## Given request
Convert the data below into a Markdown table with the columns Entry and Text, giving each line its own numbered row and omitting blank lines.

## Available records
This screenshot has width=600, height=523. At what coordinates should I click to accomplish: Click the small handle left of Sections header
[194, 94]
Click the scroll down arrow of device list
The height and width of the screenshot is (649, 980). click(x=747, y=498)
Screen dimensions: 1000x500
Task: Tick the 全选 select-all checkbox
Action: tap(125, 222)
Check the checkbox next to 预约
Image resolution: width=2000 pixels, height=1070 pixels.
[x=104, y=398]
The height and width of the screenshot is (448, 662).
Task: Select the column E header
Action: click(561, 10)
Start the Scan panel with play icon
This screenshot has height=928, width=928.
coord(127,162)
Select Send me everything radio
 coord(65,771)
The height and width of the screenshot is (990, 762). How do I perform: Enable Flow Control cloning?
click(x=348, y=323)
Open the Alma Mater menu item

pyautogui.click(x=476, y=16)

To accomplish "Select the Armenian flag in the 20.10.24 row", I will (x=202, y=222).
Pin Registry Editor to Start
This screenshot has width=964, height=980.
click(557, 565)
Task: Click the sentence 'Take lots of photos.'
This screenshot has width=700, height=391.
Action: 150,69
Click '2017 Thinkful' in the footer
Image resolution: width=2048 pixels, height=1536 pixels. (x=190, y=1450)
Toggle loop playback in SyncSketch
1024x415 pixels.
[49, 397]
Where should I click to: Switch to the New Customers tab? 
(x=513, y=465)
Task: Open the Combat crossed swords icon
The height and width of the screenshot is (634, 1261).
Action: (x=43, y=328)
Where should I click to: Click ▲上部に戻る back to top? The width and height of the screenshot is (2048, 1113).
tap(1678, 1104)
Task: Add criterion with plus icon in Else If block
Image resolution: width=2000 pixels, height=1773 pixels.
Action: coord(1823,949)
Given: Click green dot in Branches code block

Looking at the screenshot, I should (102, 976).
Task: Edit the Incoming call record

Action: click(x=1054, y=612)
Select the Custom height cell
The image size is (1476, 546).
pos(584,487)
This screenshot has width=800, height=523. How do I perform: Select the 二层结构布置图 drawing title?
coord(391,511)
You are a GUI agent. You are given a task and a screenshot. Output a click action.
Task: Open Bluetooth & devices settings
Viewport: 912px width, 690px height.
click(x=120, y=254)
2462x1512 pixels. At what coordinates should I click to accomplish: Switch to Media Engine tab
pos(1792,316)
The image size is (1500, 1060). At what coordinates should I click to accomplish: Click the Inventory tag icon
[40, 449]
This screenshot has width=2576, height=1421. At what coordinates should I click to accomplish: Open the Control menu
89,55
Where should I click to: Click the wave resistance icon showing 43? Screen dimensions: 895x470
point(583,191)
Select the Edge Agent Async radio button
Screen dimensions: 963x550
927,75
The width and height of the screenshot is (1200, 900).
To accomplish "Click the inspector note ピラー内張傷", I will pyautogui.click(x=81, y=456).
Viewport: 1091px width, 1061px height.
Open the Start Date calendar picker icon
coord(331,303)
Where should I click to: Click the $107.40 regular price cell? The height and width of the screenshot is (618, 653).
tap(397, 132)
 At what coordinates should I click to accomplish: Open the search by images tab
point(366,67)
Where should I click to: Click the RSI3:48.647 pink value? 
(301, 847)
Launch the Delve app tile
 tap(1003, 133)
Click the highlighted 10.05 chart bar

## Worked answer
| Entry | Text |
|---|---|
| 1 | This screenshot has width=600, height=523. At what coordinates should I click to accomplish: Click the small handle left of Sections header |
| 2 | [194, 94] |
| 3 | Click the scroll down arrow of device list |
| 4 | The height and width of the screenshot is (649, 980). click(x=747, y=498) |
| 5 | Screen dimensions: 1000x500 |
| 6 | Task: Tick the 全选 select-all checkbox |
| 7 | Action: tap(125, 222) |
| 8 | Check the checkbox next to 预约 |
| 9 | Image resolution: width=2000 pixels, height=1070 pixels. |
| 10 | [x=104, y=398] |
| 11 | The height and width of the screenshot is (448, 662). |
| 12 | Task: Select the column E header |
| 13 | Action: click(561, 10) |
| 14 | Start the Scan panel with play icon |
| 15 | This screenshot has height=928, width=928. |
| 16 | coord(127,162) |
| 17 | Select Send me everything radio |
| 18 |  coord(65,771) |
| 19 | The height and width of the screenshot is (990, 762). How do I perform: Enable Flow Control cloning? |
| 20 | click(x=348, y=323) |
| 21 | Open the Alma Mater menu item |
| 22 | pyautogui.click(x=476, y=16) |
| 23 | To accomplish "Select the Armenian flag in the 20.10.24 row", I will (x=202, y=222). |
| 24 | Pin Registry Editor to Start |
| 25 | This screenshot has width=964, height=980. |
| 26 | click(557, 565) |
| 27 | Task: Click the sentence 'Take lots of photos.' |
| 28 | This screenshot has width=700, height=391. |
| 29 | Action: 150,69 |
| 30 | Click '2017 Thinkful' in the footer |
| 31 | Image resolution: width=2048 pixels, height=1536 pixels. (x=190, y=1450) |
| 32 | Toggle loop playback in SyncSketch |
| 33 | 1024x415 pixels. |
| 34 | [49, 397] |
| 35 | Where should I click to: Switch to the New Customers tab?  |
| 36 | (x=513, y=465) |
| 37 | Task: Open the Combat crossed swords icon |
| 38 | The height and width of the screenshot is (634, 1261). |
| 39 | Action: (x=43, y=328) |
| 40 | Where should I click to: Click ▲上部に戻る back to top? The width and height of the screenshot is (2048, 1113). |
| 41 | tap(1678, 1104) |
| 42 | Task: Add criterion with plus icon in Else If block |
| 43 | Image resolution: width=2000 pixels, height=1773 pixels. |
| 44 | Action: coord(1823,949) |
| 45 | Given: Click green dot in Branches code block |
| 46 | Looking at the screenshot, I should (102, 976). |
| 47 | Task: Edit the Incoming call record |
| 48 | Action: click(x=1054, y=612) |
| 49 | Select the Custom height cell |
| 50 | The image size is (1476, 546). |
| 51 | pos(584,487) |
| 52 | This screenshot has width=800, height=523. How do I perform: Select the 二层结构布置图 drawing title? |
| 53 | coord(391,511) |
| 54 | You are a GUI agent. You are given a task and a screenshot. Output a click action. |
| 55 | Task: Open Bluetooth & devices settings |
| 56 | Viewport: 912px width, 690px height. |
| 57 | click(x=120, y=254) |
| 58 | 2462x1512 pixels. At what coordinates should I click to accomplish: Switch to Media Engine tab |
| 59 | pos(1792,316) |
| 60 | The image size is (1500, 1060). At what coordinates should I click to accomplish: Click the Inventory tag icon |
| 61 | [40, 449] |
| 62 | This screenshot has width=2576, height=1421. At what coordinates should I click to accomplish: Open the Control menu |
| 63 | 89,55 |
| 64 | Where should I click to: Click the wave resistance icon showing 43? Screen dimensions: 895x470 |
| 65 | point(583,191) |
| 66 | Select the Edge Agent Async radio button |
| 67 | Screen dimensions: 963x550 |
| 68 | 927,75 |
| 69 | The width and height of the screenshot is (1200, 900). |
| 70 | To accomplish "Click the inspector note ピラー内張傷", I will pyautogui.click(x=81, y=456). |
| 71 | Viewport: 1091px width, 1061px height. |
| 72 | Open the Start Date calendar picker icon |
| 73 | coord(331,303) |
| 74 | Where should I click to: Click the $107.40 regular price cell? The height and width of the screenshot is (618, 653). |
| 75 | tap(397, 132) |
| 76 |  At what coordinates should I click to accomplish: Open the search by images tab |
| 77 | point(366,67) |
| 78 | Where should I click to: Click the RSI3:48.647 pink value?  |
| 79 | (301, 847) |
| 80 | Launch the Delve app tile |
| 81 |  tap(1003, 133) |
| 82 | Click the highlighted 10.05 chart bar |